Feita essa ressalva, é inegável que haja um prato cheio de oportunidades no mercado de produtos saudáveis a ser explorado por empresas, supermercadistas e investidores e eles não têm perdido tempo.
Trata-se ainda de um setor fragmentado, formado por empresas de médio e pequeno porte que crescem rapidamente. Muitas delas nasceram movidas por certa dose de idealismo. É o caso da Jasmine, fabricante de uma gama de produtos orgânicos, que vão de grãos a papinhas de bebê e leite de aveia.
Uma das pioneiras do setor no país, a empresa foi fundada em 1990 pelo casal Christophe e Rosa Allain, em Curitiba, no Paraná. Adeptos da alimentação macrobiótica, que preconiza o consumo de cereais integrais, vegetais e legumes, os dois deram início à Jasmine na garagem de casa, ensacando arroz integral para vendê-lo em pequenas lojas de alimentação natural.
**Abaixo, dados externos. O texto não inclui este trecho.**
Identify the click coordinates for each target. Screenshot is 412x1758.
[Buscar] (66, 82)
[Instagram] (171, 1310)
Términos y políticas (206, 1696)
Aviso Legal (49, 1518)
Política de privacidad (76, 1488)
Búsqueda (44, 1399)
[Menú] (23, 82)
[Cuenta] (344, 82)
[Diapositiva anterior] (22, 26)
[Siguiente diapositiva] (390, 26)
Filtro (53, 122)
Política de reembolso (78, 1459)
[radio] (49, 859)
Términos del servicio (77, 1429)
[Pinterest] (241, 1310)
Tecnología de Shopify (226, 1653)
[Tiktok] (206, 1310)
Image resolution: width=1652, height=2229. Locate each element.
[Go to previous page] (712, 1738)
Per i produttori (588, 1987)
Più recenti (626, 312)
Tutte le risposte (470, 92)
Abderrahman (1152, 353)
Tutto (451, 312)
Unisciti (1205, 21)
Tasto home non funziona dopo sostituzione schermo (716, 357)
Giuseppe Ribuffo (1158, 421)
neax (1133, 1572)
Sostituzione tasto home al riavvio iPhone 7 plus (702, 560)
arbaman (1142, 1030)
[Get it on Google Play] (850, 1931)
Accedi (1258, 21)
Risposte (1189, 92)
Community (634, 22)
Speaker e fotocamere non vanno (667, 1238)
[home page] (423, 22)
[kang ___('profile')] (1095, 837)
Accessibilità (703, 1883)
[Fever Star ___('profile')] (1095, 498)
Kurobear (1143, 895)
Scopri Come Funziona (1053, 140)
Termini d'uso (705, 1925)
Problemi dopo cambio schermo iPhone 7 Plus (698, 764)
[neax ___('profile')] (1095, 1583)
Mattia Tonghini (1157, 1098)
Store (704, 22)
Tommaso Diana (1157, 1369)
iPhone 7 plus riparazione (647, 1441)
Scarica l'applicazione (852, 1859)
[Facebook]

Coisa de hippie? No início, pode ter sido. Mas, desde 2011, a empresa cresceu, em média, 23% ao ano. Em 2014, faturou 150 milhões de reais. Impulsionada pela necessidade de expandir as operações, está de mudança para uma área maior, em Campina Grande do Sul, na região metropolitana da capital paranaense. Pretendemos triplicar a produção de biscoitos, diz Damian Allain, diretor de mercado da empresa e filho do casal de fundadores.
A expansão tornou-se possível com a entrada de capital de gente grande. Em agosto, a Jasmine foi comprada, por um valor não revelado, pela Nutrition et Santé, subsidiária francesa do laboratório farmacêutico japonês Otsuka, que fatura mais de 14 bilhões de dólares por ano. A família Allain foi mantida na operação, mas a área financeira passou a ser gerenciada por uma executiva francesa.
O intercâmbio com a nova sede não parou por aí. No segundo semestre, a Jasmine começará a produzir localmente um biscoito da Nutrition et Santé, criado para suprir um nicho em alta, ainda que ninguém saiba por quanto tempo: o de alimentos sem glúten.
Nos Estados Unidos e na Europa, onde esse mercado está bem mais consolidado, as investidas da indústria e de fundos em negócios promissores de alimentos e bebidas saudáveis começaram há pelo menos duas décadas.
A americana General Mills, um colosso do mercado de alimentos que fatura 18 bilhões de dólares por ano, vem adquirindo marcas de produtos orgânicos para incrementar seu portfólio desde o fim dos anos 90. Em setembro, pagou 820 milhões de dólares para se tornar dona da Annie’s Homegrown, badalada empresa de alimentos orgânicos da Califórnia.
No mesmo caminho, a fabricante americana de sopas Campbell ingressou nesse mercado em 2012, ao comprar uma empresa de sucos naturais. No ano seguinte, arrematou a Plum Organics, produtora de comida orgânica para bebês e crianças.
Lá fora já é comum que, antes de parar nas mãos das grandes, essas empresas recebam capital de investidores. Foi o caso da americana Food Should Taste Good, fabricante de salgadinhos sem glúten, colesterol ou gordura trans, que recebeu investimento do fundo Sherbrooke Capital em 2007 e foi vendida à General Mills em 2012.
Para a indústria, esse é um atalho valioso. Além de levar tempo, criar do zero versões saudáveis de produtos tradicionais pode gerar um ruído na comunicação com os consumidores, afirma o holandês Diederik Vismans, diretor da consultoria Boston Consulting Group.
Segundo ele, a medida pode despertar a atenção dos consumidores para as características não saudáveis do produto original. E também pode ser difícil convencer o cliente de que não se trata apenas de uma maquiagem.